He Was a Marriage Counselor. The Book Made Him a Category King.
They Claimed It — Vol. 02: The Five Love Languages
Hey Revenue Writers,
Gary Chapman didn’t invent the idea that people feel loved differently.
Therapists had observed it for decades. Couples had felt it without being able to name it.
Then Gary Chapman wrote the book on it.
And everything changed.
Not because the idea was new. Because he gave it a name. A framework. A taxonomy.
Five Love Languages.
Words of Affirmation. Acts of Service. Receiving Gifts. Quality Time. Physical Touch.
Five categories. One quiz. Every person on earth fits somewhere inside it.
That’s Category Publishing.
But before I get into what Gary did — let me tell you what it did for me.
My love languages are Physical Touch first. Words of Affirmation second.
Which means I feel most loved when my wife reaches over and grabs my hand while I’m driving the bus down the highway.
Or when she says, out of nowhere, I’m proud of you.
Those two things fill my tank completely.
The Five Love Languages gave me the language for what I already felt.
And it changed how I love her back.
Because here’s the thing about love languages, yours is rarely theirs.
My wife’s primary language isn’t Physical Touch.
Understanding that changed everything about how I show up in my marriage.
Then I started watching my kids.
One of my boys wants little trinkets from the store.
A Hot Wheels car.
A pack of Pokémon cards.
Something small.
It’s not about the price. It’s never about the price. It’s about the fact that I saw something and thought of him.
That kid is a Gifts person.
The moment I understood that I stopped feeling guilty about stopping at the dollar bin at Target. That two dollar toy isn’t spoiling him. It’s speaking his language.
Then I thought about my sister.
Growing up she was the same way.
You could hand her a piece of gum, literally a single piece of gum, and it would make her whole day.

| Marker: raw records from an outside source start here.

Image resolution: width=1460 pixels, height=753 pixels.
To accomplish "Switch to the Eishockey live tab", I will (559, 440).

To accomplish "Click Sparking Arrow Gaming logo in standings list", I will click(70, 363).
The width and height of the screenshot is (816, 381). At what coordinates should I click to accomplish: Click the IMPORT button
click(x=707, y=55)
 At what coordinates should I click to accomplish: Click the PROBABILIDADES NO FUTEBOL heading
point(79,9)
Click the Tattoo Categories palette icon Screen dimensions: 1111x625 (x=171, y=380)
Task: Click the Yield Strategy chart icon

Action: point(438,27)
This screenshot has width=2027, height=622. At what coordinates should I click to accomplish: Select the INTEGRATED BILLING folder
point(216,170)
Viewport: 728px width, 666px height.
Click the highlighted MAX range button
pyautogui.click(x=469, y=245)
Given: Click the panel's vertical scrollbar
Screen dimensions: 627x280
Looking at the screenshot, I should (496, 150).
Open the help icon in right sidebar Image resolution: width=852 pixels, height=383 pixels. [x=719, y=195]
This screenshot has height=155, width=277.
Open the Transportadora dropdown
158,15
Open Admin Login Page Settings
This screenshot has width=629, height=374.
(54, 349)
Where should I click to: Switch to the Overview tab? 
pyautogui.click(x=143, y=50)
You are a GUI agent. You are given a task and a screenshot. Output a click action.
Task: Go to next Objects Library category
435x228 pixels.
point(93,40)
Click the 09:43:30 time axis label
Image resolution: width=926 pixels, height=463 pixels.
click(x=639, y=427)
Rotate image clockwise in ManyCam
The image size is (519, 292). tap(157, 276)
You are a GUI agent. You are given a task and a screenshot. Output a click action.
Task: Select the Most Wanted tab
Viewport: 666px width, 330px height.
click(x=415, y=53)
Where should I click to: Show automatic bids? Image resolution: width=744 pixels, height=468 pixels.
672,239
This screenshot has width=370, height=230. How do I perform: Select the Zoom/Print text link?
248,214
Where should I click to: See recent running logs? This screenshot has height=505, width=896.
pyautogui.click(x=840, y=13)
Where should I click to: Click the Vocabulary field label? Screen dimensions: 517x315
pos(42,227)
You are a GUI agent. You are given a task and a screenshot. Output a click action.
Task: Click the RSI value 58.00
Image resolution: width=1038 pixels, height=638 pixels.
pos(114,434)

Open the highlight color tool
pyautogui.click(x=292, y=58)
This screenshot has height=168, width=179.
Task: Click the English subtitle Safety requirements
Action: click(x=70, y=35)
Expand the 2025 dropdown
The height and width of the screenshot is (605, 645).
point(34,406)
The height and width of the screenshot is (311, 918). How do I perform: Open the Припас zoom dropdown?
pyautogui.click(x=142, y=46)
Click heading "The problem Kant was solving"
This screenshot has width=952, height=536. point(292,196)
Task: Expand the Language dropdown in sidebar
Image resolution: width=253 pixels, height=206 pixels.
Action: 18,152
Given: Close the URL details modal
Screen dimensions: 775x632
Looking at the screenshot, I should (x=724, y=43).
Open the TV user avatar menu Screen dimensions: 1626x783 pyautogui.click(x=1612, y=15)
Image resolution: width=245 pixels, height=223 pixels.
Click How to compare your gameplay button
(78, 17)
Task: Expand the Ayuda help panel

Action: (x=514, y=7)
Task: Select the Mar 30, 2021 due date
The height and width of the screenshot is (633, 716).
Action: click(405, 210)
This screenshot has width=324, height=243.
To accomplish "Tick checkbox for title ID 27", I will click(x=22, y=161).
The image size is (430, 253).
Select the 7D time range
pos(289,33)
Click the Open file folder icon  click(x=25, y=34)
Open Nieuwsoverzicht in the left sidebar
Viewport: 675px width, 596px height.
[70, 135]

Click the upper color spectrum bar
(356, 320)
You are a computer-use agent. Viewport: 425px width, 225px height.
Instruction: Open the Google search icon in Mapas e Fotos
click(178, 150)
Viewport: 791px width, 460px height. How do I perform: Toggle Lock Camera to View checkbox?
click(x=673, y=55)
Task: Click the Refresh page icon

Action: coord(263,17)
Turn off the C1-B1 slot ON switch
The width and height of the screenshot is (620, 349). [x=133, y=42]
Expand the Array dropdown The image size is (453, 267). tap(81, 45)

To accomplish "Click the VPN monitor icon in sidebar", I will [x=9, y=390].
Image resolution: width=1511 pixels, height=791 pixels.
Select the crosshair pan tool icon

Not because she needed gum. Because you thought of her.
I didn’t understand that as a kid. I thought she was just easy to please.
She wasn’t easy to please. She was a Gifts person. And nobody had named it yet.
I didn’t understand any of this until Gary Chapman gave it a name.
Gary Chapman named it.
He took something people already felt. Already experienced. Already knew somewhere deep down.
And he named it.
Framed it. Wrote the book on it.
Gary Chapman didn’t change how humans love each other.
He just gave us the words to talk about it.
Twenty million copies later, those five words are part of how we describe ourselves.
“My love language is Physical Touch.”
Say that sentence out loud. Feel how naturally it comes.
That’s the power of a book that claims a category.
Name your category.
Frame it with a system.
Claim it with a book.
The person who writes the book on a category gets remembered as the leader of it.
What category are you not claiming?
Chris




Excellent post Chris. Couldn’t have explained it better. Have a framework and naming it is creating a category of your own.